Your objective: Your answer should be the lines below from the one holding "The height and width of the screenshot is (467, 868)." through the one holding "Click the Refresh", copied exactly and with nothing else.

[Extracted data entries]

▬▬▬▬▬▬▬▬▬▬

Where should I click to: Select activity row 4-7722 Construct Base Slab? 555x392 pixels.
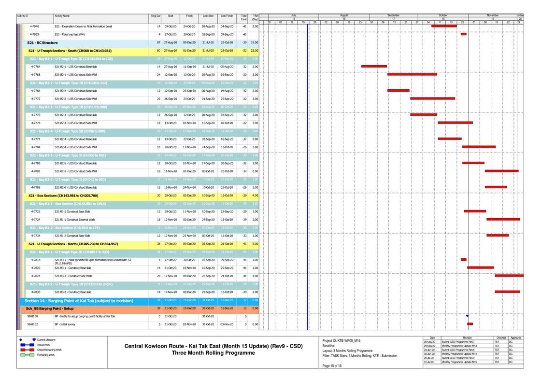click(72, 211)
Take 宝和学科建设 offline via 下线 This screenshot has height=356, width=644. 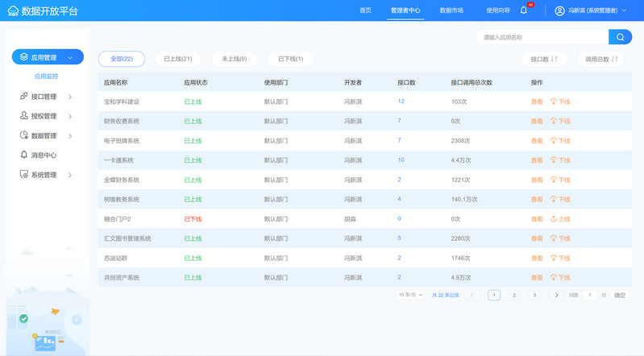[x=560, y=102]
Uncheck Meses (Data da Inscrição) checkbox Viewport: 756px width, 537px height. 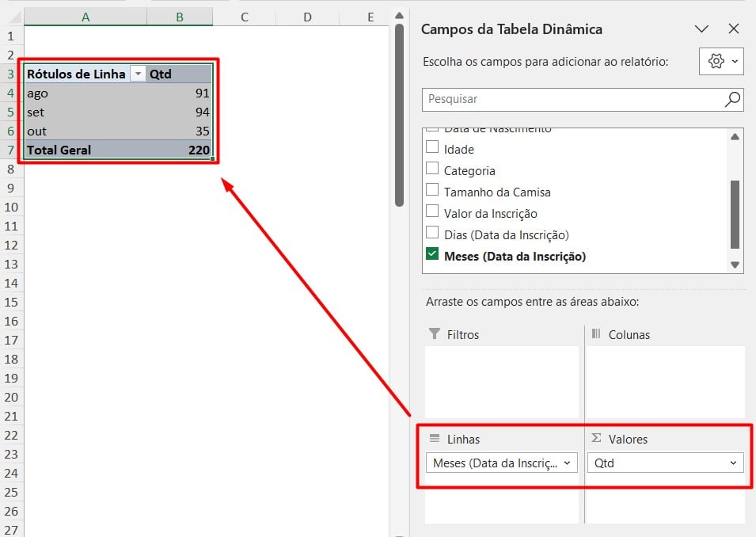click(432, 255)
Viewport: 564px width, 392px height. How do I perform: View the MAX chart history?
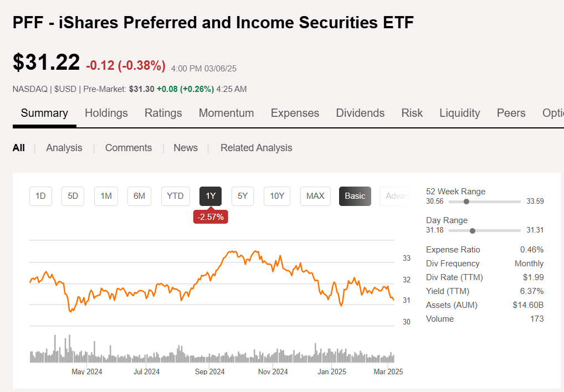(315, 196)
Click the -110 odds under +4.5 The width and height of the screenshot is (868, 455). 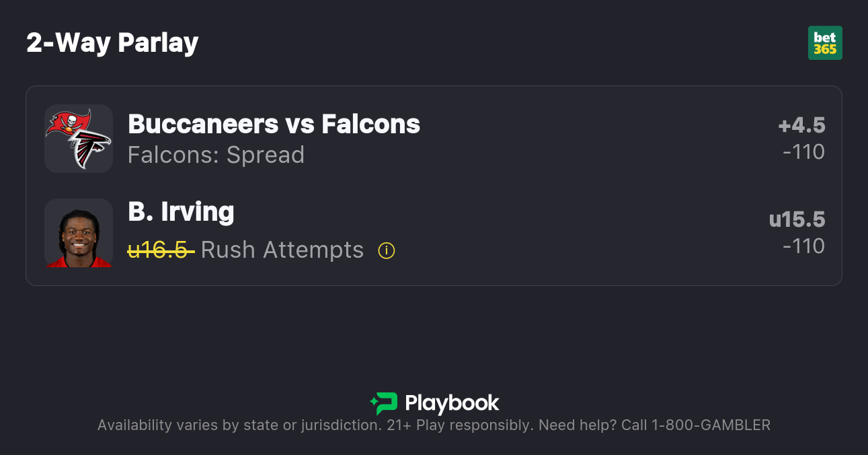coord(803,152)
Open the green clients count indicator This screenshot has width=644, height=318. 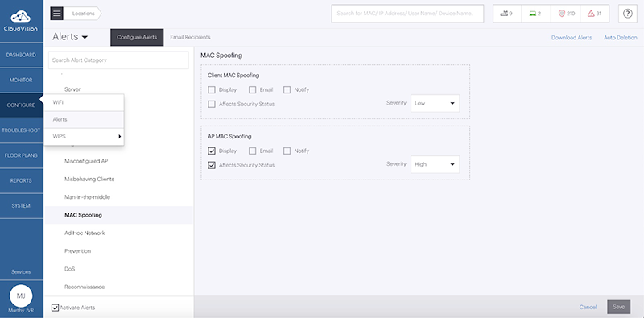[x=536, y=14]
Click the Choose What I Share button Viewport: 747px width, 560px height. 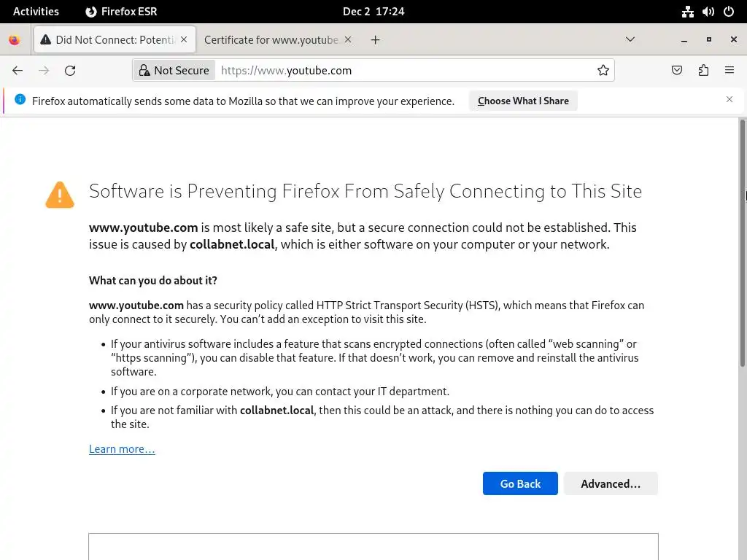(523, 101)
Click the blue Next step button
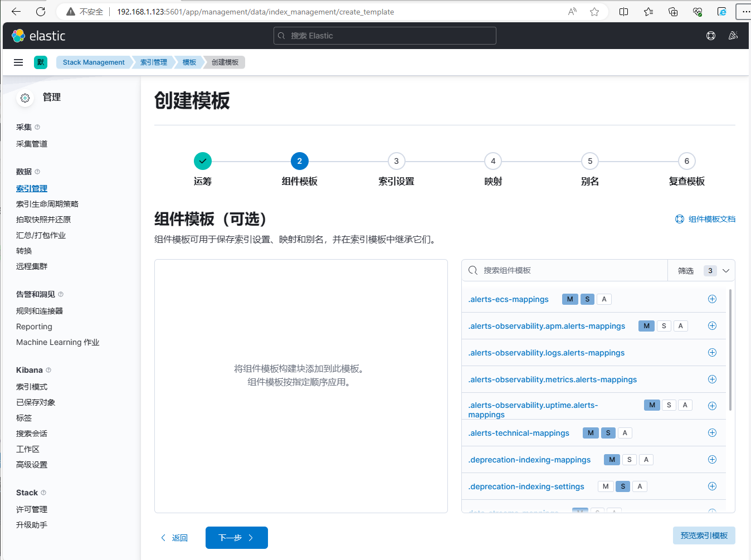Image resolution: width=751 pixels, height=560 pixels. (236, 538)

▬▬▬▬▬▬▬▬▬▬

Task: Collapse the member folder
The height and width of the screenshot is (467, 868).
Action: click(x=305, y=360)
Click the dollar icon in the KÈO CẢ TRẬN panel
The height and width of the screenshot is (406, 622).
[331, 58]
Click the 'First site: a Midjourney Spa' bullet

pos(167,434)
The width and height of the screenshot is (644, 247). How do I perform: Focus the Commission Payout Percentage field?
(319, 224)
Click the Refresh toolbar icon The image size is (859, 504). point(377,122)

▬▬▬▬▬▬▬▬▬▬

Written response:
The height and width of the screenshot is (467, 868).
Action: click(x=305, y=360)
Click the dollar icon in the KÈO CẢ TRẬN panel
The height and width of the screenshot is (406, 622).
[331, 58]
Click the 'First site: a Midjourney Spa' bullet

pos(167,434)
The width and height of the screenshot is (644, 247). How do I perform: Focus the Commission Payout Percentage field?
(319, 224)
Click the Refresh toolbar icon The image size is (859, 504). point(377,122)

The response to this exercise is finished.